QUOTED PASSAGE =
— START —
An urban festival, an exhibition platform, an open-air conference, and a sustainable regeneration experiment: Terraforma has never just been about listening to music. In its eleven-year history, since its debut in 2014, the festival conceived by Threes Production – the Milan-based creative agency also behind Nextones, the festival held in the quarries of Val d’Ossola – has offered much more than just a line-up. It has hosted multidisciplinary projects capable of bridging music with architecture, ecology, performance arts and – why not – even geopolitics.
For the second consecutive year, Terraforma Exo returns to inhabit the entire Parco Sempione from June 28 to 29, 2025, spreading across the Teatro Continuo by Alberto Burri, the Torre Branca, Palazzina Appiani, the Garden of Triennale Milano – with its new sound machine dedicated to musical experimentation, Voce – and, for the first time, the Castello Sforzesco as well. A project that, in the words of co-founder and artistic director Ruggero Pietromarchi, engages with the city by turning it into “an open-air laboratory, where sound is not just an aesthetic experience, but a political act, a gesture of care, and a proposal for a new form of urban coexistence.”

With a selection of three projects, Domus explores how this “expanding sonic map” builds connections with architecture in this edition – not only with the tangible structures of the city, but also with an imaginative architecture shaped by sound. An architecture capable of “terraforming new worlds” or of resurfacing those too often forgotten.
1. Forensic Architecture’s talk: towards a political architecture of sound
The research group from Goldsmiths University, led by architect Eyal Weizman, represents one of the most radical and innovative uses of contemporary architecture. The talk scheduled at 6:00 PM on June 28 at the Voce space in Triennale Milano is a rare opportunity to hear their testimony live in Italy.

Since 2010, Forensic Architecture has been using advanced techniques — from 3D modeling and satellite image analysis to “situated testimony” from ecosystems — to meticulously reconstruct violations of international law. This approach, known as “forensic architecture,” is designed to produce evidence for use in courts around the world, in cases that challenge official narratives and support justice claims from oppressed peoples. Eyal Weizman has authored some of the most insightful contributions on the Palestinian issue – from Spaziocidio, published in Italy in 2022, to Hollow Land: Israel’s Architecture of Occupation (2009), which explores the territorial control strategies used by Israel in the occupied territories.
— END —
EXTRACTED MATERIAL =
— START —
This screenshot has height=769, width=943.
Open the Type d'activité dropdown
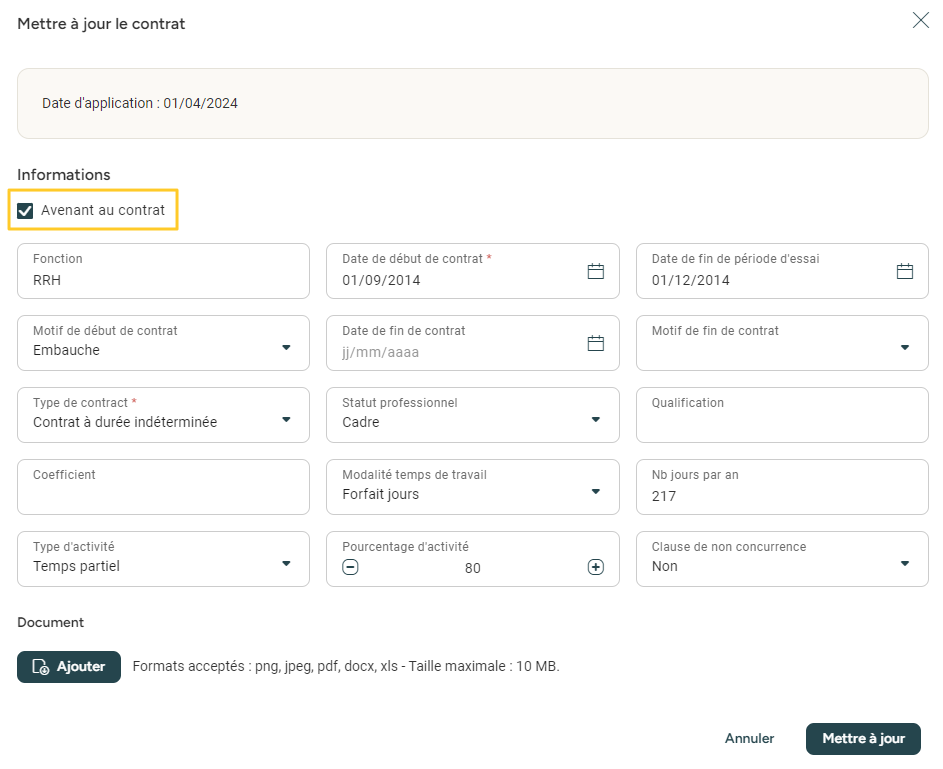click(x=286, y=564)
— END —
— START —
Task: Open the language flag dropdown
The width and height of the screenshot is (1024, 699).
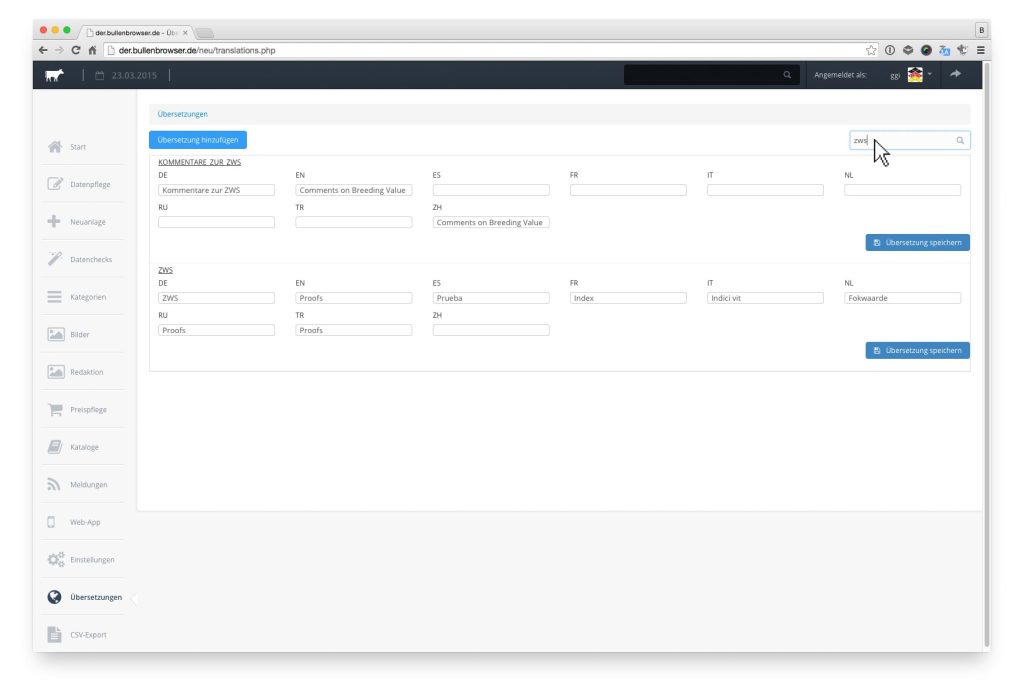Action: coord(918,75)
— END —
— START —
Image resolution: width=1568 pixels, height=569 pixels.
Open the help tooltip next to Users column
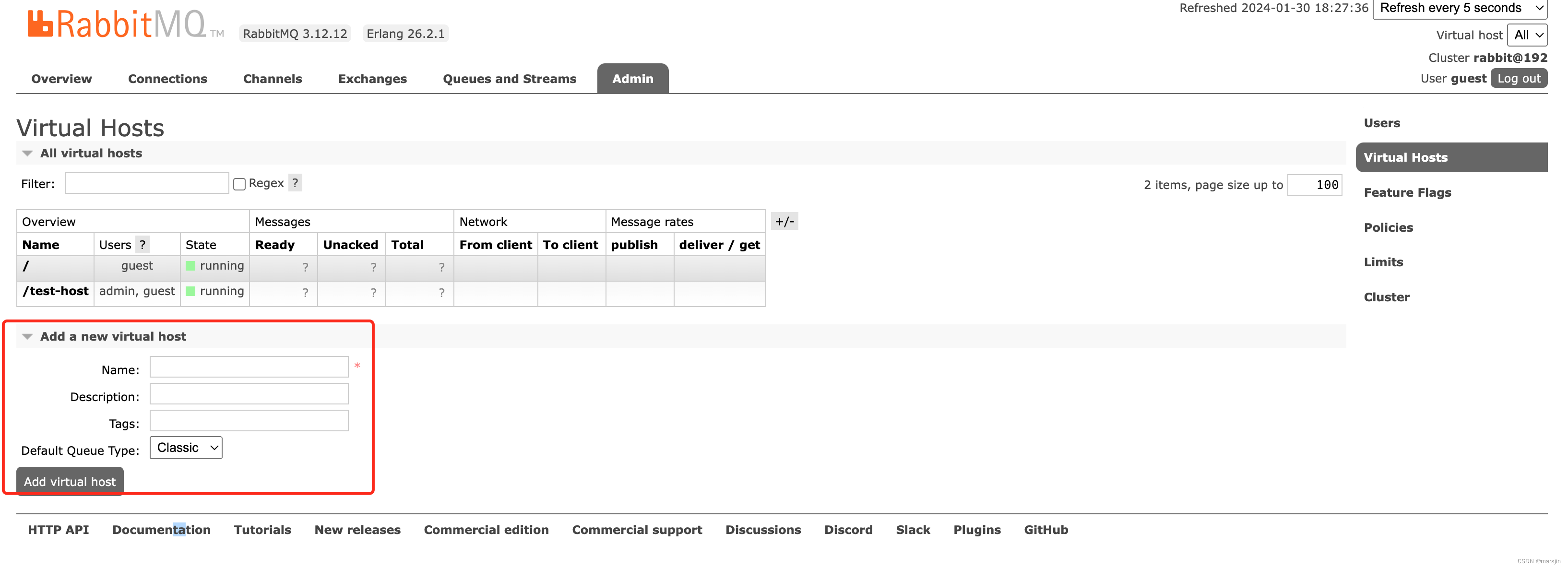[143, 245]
— END —
JOBS =
[A] Reproduce the passage of the Terraforma article starting at "An urban festival, an" and ending at "not – even geopolitics.".
[B] Write the next part of the article on the Terraforma festival, picking up after its final sentence.

RESULTS FOR THE EXERCISE =
[A]
An urban festival, an exhibition platform, an open-air conference, and a sustainable regeneration experiment: Terraforma has never just been about listening to music. In its eleven-year history, since its debut in 2014, the festival conceived by Threes Production – the Milan-based creative agency also behind Nextones, the festival held in the quarries of Val d’Ossola – has offered much more than just a line-up. It has hosted multidisciplinary projects capable of bridging music with architecture, ecology, performance arts and – why not – even geopolitics.

[B]
On this occasion, Forensic Architecture’s presentation at Terraforma will delve into one of their most recent investigations: the German colonization of Namibia, a process that culminated – between the late 19th and early 20th centuries – in the genocide of the Herero and Nama peoples, as well as in an ecocide of natural resources that continues to affect the country’s ecological instability today.
2. The immersive sound piece “The Drum and The Bird” by Forensis & Bill Kouligas gives voice to a lost Namibia

But what does all this have to do with sound? Many of you will remember the stunning Nike installation for Capsule during Milan Design Week, created by Bill Kouligas, sound artist and founder of the experimental label Pan, who has long explored the boundaries between sound, visual art, and critical practices. At Terraforma Exo, Kouligas presents a collaboration with Forensis – the Berlin-based sister agency of Forensic Architecture. Together, they bring the forensic investigation conducted in Namibia into the festival line-up, in the form of an immersive sound experience. In “The Drum and The Bird”, first presented at Berlin Atonal in 2024, generative environmental audio, oral testimonies, and spatial-visual modeling intertwine to “expand the field of listening, making it a critical, memorial, and relational tool.”
It was not only human voices that were silenced by German colonialism — nature itself was also prevented from speaking its own language. Often, it is in these sonic omissions of the landscape that forensic investigation finds the only remaining traces that violence occurred.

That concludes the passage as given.